IL COCITO IF XXXII, 22 ss.

22 Per ch'io mi volsi, e vidimi davante
23 e sotto i piedi un lago che per gelo
24 avea di vetro e non d'acqua sembiante.

Una volta che il gigante Anteo ha deposto Dante e Virgilio sul fondo del Cocito, il paesaggio cambia: i due pellegrini si trovano a camminare su una distesa ghiacciata dove sono immersi i traditori. Sul fondo del Cocito troveremo Lucifero, il traditore per antonomasia.
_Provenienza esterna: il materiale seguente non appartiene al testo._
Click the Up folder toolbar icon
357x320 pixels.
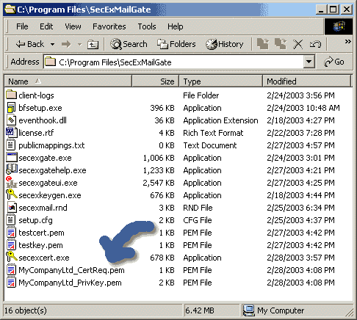pyautogui.click(x=93, y=44)
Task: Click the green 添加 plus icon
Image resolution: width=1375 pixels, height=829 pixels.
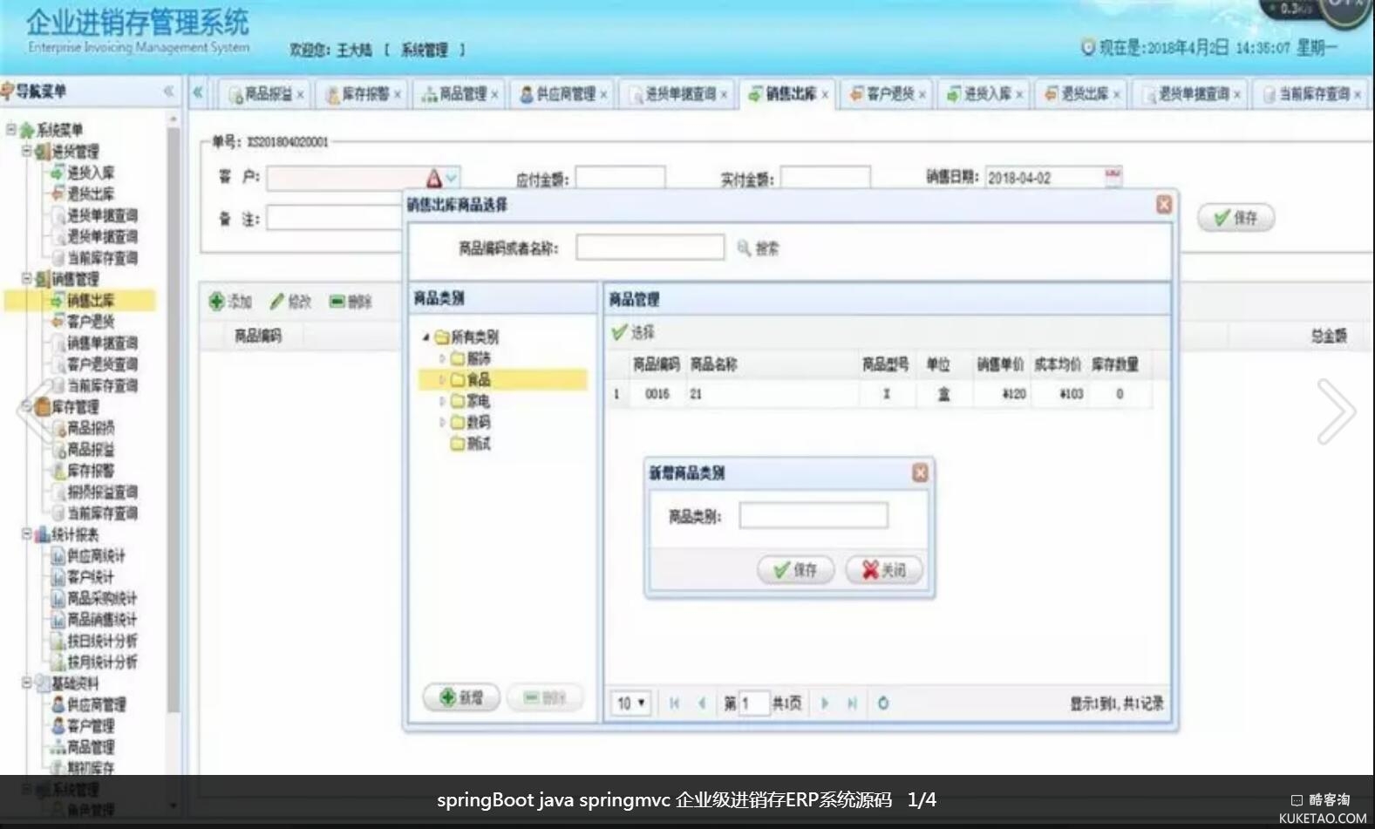Action: pos(217,302)
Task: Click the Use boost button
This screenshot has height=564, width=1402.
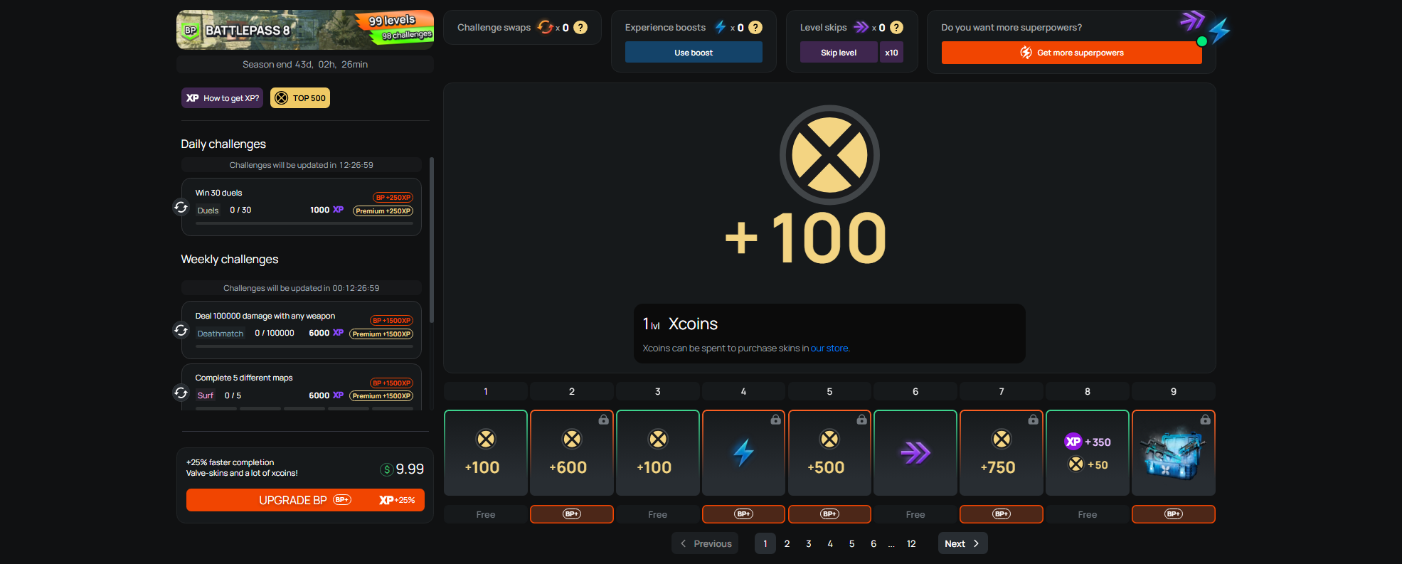Action: click(x=694, y=53)
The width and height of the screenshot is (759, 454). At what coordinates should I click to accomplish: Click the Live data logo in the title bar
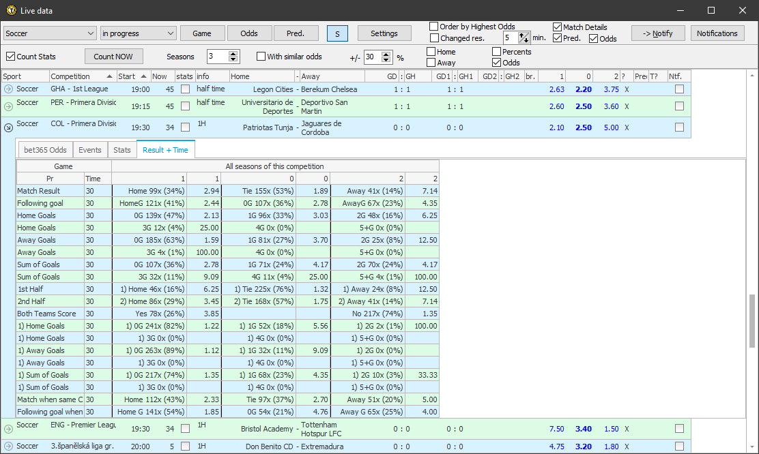pyautogui.click(x=10, y=10)
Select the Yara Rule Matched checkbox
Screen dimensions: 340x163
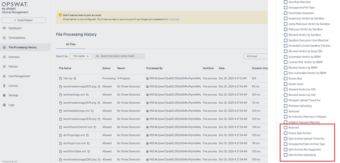286,2
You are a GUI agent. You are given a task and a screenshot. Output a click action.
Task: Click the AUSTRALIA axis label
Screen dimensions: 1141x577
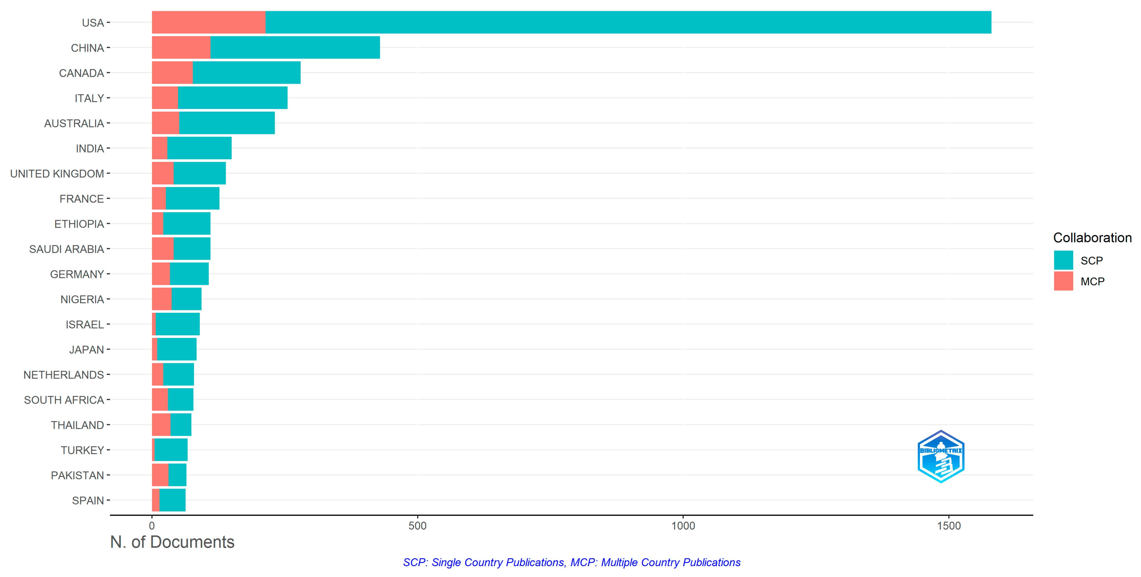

I settori che ripartiscono il Cocito sono denominati rispettivamente: Caina, Antenora, Tolomea e Giudecca. La Caina contiene i traditori dei parenti, come Caino tradì ed uccise il fratello Abele. L'Antenora contiene i traditori della patria, come Antenore, l'eroe troiano colpevole di aver tradito la patria consegnando ai Greci il Palladio ed aprendo loro le porte della sua città. La Tolomea contiene i traditori degli ospiti, come il sovrano d'Egitto Tolomeo tradì Pompeo che gli aveva chiesto ospitalità mentre fuggiva da Cesare. La Giudecca infine contiene i traditori dei benefattori, come Giuda Iscariota, che vendette Gesù Cristo per trenta denari. Tutti costoro sono immersi nel ghiaccio e mostrano una ferocia indescrivibile, tradendosi a vicenda, prigionieri del loro odio e della loro sete di vendetta.

L'idea di rappresentare il Cocito come un lago ghiacciato è impressionante: il ghiaccio rappresenta l'assenza dell'amore e di ogni palpito vitale e costringe i traditori in una paralisi mortale, la paralisi dell'odio.